There have been a lot of news stories lately about diabetics dangerously cutting back on their insulin injections because they simply can’t afford them any longer. We may not all be affected to that degree, but a groundswell of public opinion about drug prices is finally getting the attention it deserves.
In fact, the issue may be the only one that has genuine bipartisan support in Washington.
Senate Finance Committee Chair Chuck Grassley, R-IA, and potential Democratic presidential candidate Senator Amy Klobuchar, D-MN, have introduced a bill to allow the importation of drugs from Canada for personal use. Grassley has also said he will consider two bipartisan bills.

One would stop brand name drug manufacturers from subverting competition in the pharmaceutical marketplace. The other would prevent brand name drug companies, when their patents run out, from paying generic manufacturers to delay their production of competitive generic drugs.
Senator Bernie Sanders, I-VT, and influential Rep. Elijah Cummings, D-MD, have introduced bills very similar to Grassley-Klobuchar, but added two additional proposals.
One of them, in a rather surprising way, would be very similar to an initiative advanced by the Trump administration. It would use the average of a drug’s price in a number of foreign countries, prices that are always lower than current U.S. prices because they are controlled by the government, to set Medicare prescription drug prices. The reduction in price would be dramatic in many instances.

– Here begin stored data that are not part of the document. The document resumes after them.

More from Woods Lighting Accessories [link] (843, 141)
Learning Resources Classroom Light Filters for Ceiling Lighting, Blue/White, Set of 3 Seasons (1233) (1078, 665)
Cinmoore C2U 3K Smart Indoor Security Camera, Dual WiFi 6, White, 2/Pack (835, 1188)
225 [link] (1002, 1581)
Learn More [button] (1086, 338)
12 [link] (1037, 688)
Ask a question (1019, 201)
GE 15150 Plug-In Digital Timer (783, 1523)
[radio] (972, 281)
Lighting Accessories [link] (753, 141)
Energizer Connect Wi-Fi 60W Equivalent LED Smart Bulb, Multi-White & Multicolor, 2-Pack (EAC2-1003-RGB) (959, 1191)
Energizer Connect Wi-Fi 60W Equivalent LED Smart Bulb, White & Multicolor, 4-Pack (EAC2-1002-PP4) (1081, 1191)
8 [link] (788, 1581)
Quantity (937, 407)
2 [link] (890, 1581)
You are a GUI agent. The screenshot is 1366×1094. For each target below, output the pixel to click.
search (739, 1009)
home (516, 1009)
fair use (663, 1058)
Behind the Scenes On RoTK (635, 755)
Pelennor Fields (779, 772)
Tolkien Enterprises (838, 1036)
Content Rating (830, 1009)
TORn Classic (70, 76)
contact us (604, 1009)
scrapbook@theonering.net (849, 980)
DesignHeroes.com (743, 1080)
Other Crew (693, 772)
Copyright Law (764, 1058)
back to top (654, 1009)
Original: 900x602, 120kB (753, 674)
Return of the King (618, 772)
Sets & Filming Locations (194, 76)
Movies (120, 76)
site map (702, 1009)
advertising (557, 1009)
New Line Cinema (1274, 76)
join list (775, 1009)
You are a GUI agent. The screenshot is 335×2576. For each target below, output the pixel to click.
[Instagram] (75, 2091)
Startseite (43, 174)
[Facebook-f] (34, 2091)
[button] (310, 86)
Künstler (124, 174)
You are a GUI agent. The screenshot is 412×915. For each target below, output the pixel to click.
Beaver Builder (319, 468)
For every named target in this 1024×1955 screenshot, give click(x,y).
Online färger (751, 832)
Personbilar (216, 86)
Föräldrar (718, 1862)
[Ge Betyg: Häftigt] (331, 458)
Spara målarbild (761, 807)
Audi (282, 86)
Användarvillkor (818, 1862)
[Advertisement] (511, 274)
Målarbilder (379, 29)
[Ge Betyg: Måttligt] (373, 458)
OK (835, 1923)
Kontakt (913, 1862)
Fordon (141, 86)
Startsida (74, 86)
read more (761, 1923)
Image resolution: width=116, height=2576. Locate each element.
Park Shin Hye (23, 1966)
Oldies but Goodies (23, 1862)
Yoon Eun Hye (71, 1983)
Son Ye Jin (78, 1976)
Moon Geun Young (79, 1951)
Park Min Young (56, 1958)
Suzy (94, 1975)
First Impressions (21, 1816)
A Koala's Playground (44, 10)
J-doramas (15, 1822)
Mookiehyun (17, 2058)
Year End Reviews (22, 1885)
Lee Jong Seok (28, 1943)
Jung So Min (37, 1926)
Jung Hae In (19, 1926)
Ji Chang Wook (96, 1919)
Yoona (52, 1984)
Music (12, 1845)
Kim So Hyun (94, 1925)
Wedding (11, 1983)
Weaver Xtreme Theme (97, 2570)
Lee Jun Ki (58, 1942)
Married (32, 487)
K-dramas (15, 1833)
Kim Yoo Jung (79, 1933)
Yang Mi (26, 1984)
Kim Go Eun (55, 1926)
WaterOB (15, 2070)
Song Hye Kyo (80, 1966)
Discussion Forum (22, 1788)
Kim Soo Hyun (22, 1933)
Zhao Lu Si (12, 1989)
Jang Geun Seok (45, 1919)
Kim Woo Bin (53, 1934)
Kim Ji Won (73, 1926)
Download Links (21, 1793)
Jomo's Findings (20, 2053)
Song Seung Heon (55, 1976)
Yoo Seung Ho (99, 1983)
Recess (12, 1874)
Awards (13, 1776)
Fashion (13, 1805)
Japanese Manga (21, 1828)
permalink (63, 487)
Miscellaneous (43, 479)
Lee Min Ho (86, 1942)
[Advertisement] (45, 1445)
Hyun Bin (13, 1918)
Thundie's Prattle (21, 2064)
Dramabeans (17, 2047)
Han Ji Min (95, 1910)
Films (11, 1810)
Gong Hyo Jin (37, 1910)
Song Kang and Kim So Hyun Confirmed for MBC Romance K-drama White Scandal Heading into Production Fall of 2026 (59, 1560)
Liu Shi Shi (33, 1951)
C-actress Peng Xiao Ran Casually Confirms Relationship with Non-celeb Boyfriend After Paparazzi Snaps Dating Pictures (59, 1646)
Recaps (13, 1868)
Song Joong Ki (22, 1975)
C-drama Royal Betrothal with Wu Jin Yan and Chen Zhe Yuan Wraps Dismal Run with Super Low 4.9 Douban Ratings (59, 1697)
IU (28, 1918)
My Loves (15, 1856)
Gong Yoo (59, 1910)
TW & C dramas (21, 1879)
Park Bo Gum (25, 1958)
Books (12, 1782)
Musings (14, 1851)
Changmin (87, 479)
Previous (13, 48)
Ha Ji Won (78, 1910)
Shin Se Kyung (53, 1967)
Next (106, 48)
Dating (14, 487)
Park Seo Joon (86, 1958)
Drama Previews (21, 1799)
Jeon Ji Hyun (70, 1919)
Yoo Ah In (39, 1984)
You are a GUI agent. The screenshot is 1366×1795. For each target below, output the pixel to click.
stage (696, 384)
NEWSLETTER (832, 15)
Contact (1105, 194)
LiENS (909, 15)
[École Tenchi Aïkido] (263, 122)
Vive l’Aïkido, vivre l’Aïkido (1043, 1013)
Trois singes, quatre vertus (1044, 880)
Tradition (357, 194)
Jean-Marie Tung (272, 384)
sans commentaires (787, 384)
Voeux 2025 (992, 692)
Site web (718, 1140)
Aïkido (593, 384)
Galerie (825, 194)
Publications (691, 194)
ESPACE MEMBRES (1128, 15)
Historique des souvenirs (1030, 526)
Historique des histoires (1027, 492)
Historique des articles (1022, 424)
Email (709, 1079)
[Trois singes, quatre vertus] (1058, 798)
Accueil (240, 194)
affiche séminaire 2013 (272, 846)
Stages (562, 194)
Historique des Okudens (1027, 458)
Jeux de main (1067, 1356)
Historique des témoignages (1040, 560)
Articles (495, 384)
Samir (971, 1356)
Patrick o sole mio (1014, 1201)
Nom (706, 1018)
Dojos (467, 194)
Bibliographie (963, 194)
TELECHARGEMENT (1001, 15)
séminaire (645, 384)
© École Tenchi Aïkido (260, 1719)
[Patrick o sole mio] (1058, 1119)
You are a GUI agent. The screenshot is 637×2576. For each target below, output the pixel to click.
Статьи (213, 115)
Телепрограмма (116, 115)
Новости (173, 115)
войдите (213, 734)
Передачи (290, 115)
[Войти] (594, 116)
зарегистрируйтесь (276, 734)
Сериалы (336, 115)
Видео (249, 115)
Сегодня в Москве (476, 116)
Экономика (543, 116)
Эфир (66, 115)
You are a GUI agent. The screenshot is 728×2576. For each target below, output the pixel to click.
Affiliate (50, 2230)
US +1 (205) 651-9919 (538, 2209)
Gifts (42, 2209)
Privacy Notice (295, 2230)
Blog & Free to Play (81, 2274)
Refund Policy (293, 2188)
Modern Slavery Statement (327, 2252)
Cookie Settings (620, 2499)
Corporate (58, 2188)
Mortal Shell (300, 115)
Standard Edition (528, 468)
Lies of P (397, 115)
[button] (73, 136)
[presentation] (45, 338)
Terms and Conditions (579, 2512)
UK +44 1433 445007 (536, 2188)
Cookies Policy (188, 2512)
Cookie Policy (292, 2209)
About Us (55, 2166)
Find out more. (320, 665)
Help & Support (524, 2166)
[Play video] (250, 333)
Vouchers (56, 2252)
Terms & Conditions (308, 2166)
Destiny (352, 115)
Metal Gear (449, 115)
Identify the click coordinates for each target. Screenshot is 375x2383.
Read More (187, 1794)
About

Their second proposal would empower the Secretary for Health and Human Services to negotiate Medicare Part D prices that helps seniors pay when they buy self-administered drugs like those bought at drugstores.
The current secretary, Alex Azar, appeared on Fox Business News and said, “I want to be really clear to the pharma companies out there and to the pharmacy benefit managers: The President and I will not stop until list prices of drugs come down. This behavior has to stop. Drug prices must come down. And we will roll out more regulatory and legislative proposals, and we will work with Democrats and Republicans to get drug prices down.”
Is it going to happen? The latest Politico-Harvard poll found that “90 percent of Democrats and 82 percent of Republicans say taking action to lower prescription medicine prices is extremely important, ranking as the top issue for both parties.”
Given that overwhelming support, in normal times the president of the United States would have no trouble sitting down with Congressional leadership and working out bipartisan legislation that would sail through the Congress and become law.
Your guess is as good as mine about what will actually happen. But we can hope, and lowering drug prices would at least be a sign that even now our government can do something positive for all of us.